Considering their age, Fang and Yue are not direct victims of the Chinese Cultural Revolution that has swallowed the country"s intellectuals and artists. Theirs is the Tiananmen era, whose picture and dramatic events when a solitary man stood facing the coming tanks soon gripped the world.

It can be said that some artists and the life of the new art in China were "benefited" by the huge exposure of the tragedy. Included in the exposure was the art exhibition called "China/Avant-Garde" whose forced closure by the government had triggered demonstrations by the artists.

It is not easy to imagine what they were thinking and feeling amid the chaotic and tumultuous era. They say that in 1989 there were sea changes in the artistic consciousness in China. The contemporary art was thus born, centered in one particular place. Gathered there were about 200 artists, whose works were most probably disliked by the government.

In 1994, the government found out this clandestine activity. Pressures were made. "The government banned and even often closed down the exhibitions," says Fang Lijun.

The government"s assaults, however, did not make the artists give up. Within a day, they could find another place and gather again in what they often called as the "Artists" Village."

They add that the government is now starting to take artists under its wing, as it realizes that artistic endeavors are not as dangerous as it has previously thought. Does this mean that all activities can go on smoothly without disturbances now?

"Not really. So far, the artists are still fighting with the police," says Fang.

***

They grew up in a rather difficult time. Fang Lijun"s grandfather was wealthy in the time before the Communist era, and this brought misery in his childhood. His family were thought of as a part of the bourgeoisie and became a target of the Cultural Revolution. He witnessed his family being rudely and violently treated. His works, however, do not display the trails of the violence; neither do they show a wound in the soul or the wrath of a victim.

Just look at his paintings that show colorful flowers, symbolizing hope, warmth, and many other positive views. Similar nuances can be found in his other series of works that displays water.

One of Fang Lijun"s paintings being displayed in the biennale shows a man (with the artist"s face) submerged or half-floating in bluish water.

"Water is a symbol of a fitful situation, as it gives a feeling of safety but is at the same time very dangerous. It"s to do with our experience in China that"s also unstable," says Fang.

His other painting is quite recent; he finished it last year. It is titled 2002.1.1. In the middle of his wide canvas, he has painted in a close-up a plump hand of a baby, reaching into the blue sky filled with flowers.

The painting soon elicits a hopeful feeling for the future among its audience. Does he believe that the current world is still full of hope? "I have my doubts about it, yet hope we must," answers Fang.

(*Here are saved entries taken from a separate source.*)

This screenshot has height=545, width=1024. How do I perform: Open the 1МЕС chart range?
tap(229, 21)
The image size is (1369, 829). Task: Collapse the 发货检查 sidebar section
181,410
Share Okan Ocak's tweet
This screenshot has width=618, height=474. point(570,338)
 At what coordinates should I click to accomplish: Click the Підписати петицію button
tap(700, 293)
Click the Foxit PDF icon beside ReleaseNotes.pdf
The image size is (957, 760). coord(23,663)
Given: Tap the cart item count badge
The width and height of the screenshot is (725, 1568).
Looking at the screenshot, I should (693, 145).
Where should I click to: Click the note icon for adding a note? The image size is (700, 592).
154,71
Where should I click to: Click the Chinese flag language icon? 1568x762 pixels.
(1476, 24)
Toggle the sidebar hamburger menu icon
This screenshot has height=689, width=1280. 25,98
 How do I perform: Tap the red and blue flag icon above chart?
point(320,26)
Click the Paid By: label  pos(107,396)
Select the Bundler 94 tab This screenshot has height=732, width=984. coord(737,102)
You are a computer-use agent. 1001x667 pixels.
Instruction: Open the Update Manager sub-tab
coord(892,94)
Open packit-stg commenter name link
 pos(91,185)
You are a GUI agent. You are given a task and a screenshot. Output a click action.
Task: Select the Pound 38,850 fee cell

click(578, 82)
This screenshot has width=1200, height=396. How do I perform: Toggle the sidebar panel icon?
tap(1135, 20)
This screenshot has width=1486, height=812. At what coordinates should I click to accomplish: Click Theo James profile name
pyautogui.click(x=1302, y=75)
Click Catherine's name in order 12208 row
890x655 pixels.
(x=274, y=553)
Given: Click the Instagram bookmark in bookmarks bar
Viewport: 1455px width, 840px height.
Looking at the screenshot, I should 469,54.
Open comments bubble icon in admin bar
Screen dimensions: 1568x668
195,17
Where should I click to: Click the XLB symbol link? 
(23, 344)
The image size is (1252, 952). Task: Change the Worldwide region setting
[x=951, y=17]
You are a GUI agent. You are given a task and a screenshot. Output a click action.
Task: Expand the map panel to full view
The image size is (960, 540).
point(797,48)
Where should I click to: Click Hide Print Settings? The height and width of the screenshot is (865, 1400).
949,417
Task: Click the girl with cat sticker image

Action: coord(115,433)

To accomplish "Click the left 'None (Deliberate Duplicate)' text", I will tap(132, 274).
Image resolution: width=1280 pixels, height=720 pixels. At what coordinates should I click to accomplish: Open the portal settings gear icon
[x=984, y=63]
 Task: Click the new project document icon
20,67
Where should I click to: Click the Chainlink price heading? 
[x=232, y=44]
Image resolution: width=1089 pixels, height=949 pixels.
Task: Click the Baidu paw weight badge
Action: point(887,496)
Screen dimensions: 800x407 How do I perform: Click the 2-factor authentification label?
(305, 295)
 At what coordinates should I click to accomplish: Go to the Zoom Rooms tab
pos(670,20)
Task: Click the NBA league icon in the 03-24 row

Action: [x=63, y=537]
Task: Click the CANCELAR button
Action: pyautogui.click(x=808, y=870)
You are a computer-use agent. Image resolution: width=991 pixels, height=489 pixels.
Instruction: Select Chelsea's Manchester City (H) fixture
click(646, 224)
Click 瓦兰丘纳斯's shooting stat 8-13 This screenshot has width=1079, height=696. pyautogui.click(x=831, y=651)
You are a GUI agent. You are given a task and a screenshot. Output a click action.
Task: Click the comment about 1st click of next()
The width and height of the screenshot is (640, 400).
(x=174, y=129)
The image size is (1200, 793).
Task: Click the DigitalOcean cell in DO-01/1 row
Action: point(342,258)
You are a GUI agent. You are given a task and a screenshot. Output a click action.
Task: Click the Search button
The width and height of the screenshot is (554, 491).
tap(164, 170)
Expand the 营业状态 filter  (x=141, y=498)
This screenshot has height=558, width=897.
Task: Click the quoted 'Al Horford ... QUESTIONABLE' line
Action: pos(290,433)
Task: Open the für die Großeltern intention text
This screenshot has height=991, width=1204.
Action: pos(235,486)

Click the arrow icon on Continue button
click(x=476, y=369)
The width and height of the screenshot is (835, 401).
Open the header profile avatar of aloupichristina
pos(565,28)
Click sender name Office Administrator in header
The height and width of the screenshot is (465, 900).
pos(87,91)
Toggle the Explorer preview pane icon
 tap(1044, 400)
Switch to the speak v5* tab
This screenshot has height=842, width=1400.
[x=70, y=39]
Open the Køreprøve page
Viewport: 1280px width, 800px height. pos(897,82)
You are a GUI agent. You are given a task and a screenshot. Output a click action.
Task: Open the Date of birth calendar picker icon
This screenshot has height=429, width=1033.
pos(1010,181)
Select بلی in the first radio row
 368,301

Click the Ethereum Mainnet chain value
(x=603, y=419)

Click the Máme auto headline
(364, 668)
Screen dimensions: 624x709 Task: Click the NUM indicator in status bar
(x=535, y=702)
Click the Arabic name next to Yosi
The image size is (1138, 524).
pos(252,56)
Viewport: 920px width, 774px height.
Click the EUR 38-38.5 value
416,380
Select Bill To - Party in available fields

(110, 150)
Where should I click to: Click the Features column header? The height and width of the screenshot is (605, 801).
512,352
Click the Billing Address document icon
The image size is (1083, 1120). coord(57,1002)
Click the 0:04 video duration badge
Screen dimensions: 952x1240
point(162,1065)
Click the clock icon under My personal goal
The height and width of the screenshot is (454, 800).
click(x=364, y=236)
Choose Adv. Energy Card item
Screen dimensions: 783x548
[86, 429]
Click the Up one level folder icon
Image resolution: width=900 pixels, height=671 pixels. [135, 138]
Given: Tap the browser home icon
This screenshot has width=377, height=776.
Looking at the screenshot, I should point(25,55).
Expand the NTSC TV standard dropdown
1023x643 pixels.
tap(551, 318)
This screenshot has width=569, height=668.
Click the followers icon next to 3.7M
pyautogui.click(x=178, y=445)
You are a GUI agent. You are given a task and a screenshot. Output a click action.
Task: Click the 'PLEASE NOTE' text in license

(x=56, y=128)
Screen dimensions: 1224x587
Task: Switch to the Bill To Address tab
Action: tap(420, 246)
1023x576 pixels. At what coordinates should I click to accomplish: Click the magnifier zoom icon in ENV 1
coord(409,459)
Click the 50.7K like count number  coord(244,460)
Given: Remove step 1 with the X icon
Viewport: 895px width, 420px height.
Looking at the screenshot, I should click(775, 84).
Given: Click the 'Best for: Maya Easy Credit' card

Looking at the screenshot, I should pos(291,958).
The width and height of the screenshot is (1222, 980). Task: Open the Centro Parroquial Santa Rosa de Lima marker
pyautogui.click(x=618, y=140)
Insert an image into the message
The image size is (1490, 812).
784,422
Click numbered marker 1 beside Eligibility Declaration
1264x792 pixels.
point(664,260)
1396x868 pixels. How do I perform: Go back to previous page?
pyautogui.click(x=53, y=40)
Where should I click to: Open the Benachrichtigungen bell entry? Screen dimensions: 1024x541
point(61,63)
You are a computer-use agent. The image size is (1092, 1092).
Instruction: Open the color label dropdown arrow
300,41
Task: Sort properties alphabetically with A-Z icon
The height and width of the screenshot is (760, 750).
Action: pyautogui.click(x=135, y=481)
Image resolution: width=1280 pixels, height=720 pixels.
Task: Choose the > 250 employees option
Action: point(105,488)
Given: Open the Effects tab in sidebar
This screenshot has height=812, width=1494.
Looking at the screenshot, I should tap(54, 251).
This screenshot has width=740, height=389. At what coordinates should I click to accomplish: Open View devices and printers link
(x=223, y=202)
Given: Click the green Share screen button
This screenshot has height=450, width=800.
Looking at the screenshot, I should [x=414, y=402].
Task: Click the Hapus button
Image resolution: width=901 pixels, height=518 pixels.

For Yue Minjun, a difficult childhood has provided him with strength. He describes this in some of the works that he shows during the night discussion. One of them portrays himself grinning widely like in a Pepsodent toothpaste advertisement, with the figure of Chairman Mao standing right behind him.

"I feel that he has been haunting me all my life; I was never free from him," he explains, eliciting laughter from the fellow artists, collectors, and gallery managers.

Some of his works show quite an intensive connection with the "outside world." One of his paintings show himself with an exposed skirt a la Marilyn Monroe. His red briefs are visible there. This surely is an odd view.

Some of his other works show similar situations. He has posed mimicking several classic works of famous painters including Picasso.

One of his paintings serves as a unique social documentary. There he is portrayed with wings, ready to take off. "At the time many Chinese were thinking to fly to the US," he says.

***

Fang Lijun (born in 1963) and Yue Minjun (born in 1962) represent the new face of China, with solid reputations in the international world. Their presence gives a certain weight to the CP Open Biennale.

They say they do not want to move away from China to gain bigger and wider popularity and opportunity. "I can"t create anything in a stable country where everything is established," says Yue.